* [Saved data entries]:
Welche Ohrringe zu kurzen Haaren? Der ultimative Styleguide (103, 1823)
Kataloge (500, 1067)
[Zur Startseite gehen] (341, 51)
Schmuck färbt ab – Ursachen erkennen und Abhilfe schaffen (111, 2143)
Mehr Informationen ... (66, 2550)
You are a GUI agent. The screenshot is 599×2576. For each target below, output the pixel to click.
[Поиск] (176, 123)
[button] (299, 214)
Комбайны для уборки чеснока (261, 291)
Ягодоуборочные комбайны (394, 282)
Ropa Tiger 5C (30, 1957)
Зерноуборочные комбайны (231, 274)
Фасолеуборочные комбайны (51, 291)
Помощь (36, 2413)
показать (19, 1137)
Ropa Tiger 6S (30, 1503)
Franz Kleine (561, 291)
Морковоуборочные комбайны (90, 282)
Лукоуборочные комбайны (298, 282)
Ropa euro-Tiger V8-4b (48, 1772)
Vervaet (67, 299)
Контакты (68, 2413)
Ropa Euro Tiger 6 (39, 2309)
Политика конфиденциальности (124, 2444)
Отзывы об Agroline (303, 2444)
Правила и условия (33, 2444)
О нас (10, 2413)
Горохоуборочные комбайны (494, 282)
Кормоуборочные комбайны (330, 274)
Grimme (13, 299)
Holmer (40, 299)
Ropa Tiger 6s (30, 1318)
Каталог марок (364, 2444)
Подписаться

* [REQUIREMENT]: Restate the records exactly. Leave nothing out.

* [OUTPUT BELOW]:
Welche Ohrringe zu kurzen Haaren? Der ultimative Styleguide (103, 1823)
Kataloge (500, 1067)
[Zur Startseite gehen] (341, 51)
Schmuck färbt ab – Ursachen erkennen und Abhilfe schaffen (111, 2143)
Mehr Informationen ... (66, 2550)
You are a GUI agent. The screenshot is 599×2576. For each target below, output the pixel to click.
[Поиск] (176, 123)
[button] (299, 214)
Комбайны для уборки чеснока (261, 291)
Ягодоуборочные комбайны (394, 282)
Ropa Tiger 5C (30, 1957)
Зерноуборочные комбайны (231, 274)
Фасолеуборочные комбайны (51, 291)
Помощь (36, 2413)
показать (19, 1137)
Ropa Tiger 6S (30, 1503)
Franz Kleine (561, 291)
Морковоуборочные комбайны (90, 282)
Лукоуборочные комбайны (298, 282)
Ropa euro-Tiger V8-4b (48, 1772)
Vervaet (67, 299)
Контакты (68, 2413)
Ropa Euro Tiger 6 (39, 2309)
Политика конфиденциальности (124, 2444)
Отзывы об Agroline (303, 2444)
Правила и условия (33, 2444)
О нас (10, 2413)
Горохоуборочные комбайны (494, 282)
Кормоуборочные комбайны (330, 274)
Grimme (13, 299)
Holmer (40, 299)
Ropa Tiger 6s (30, 1318)
Каталог марок (364, 2444)
Подписаться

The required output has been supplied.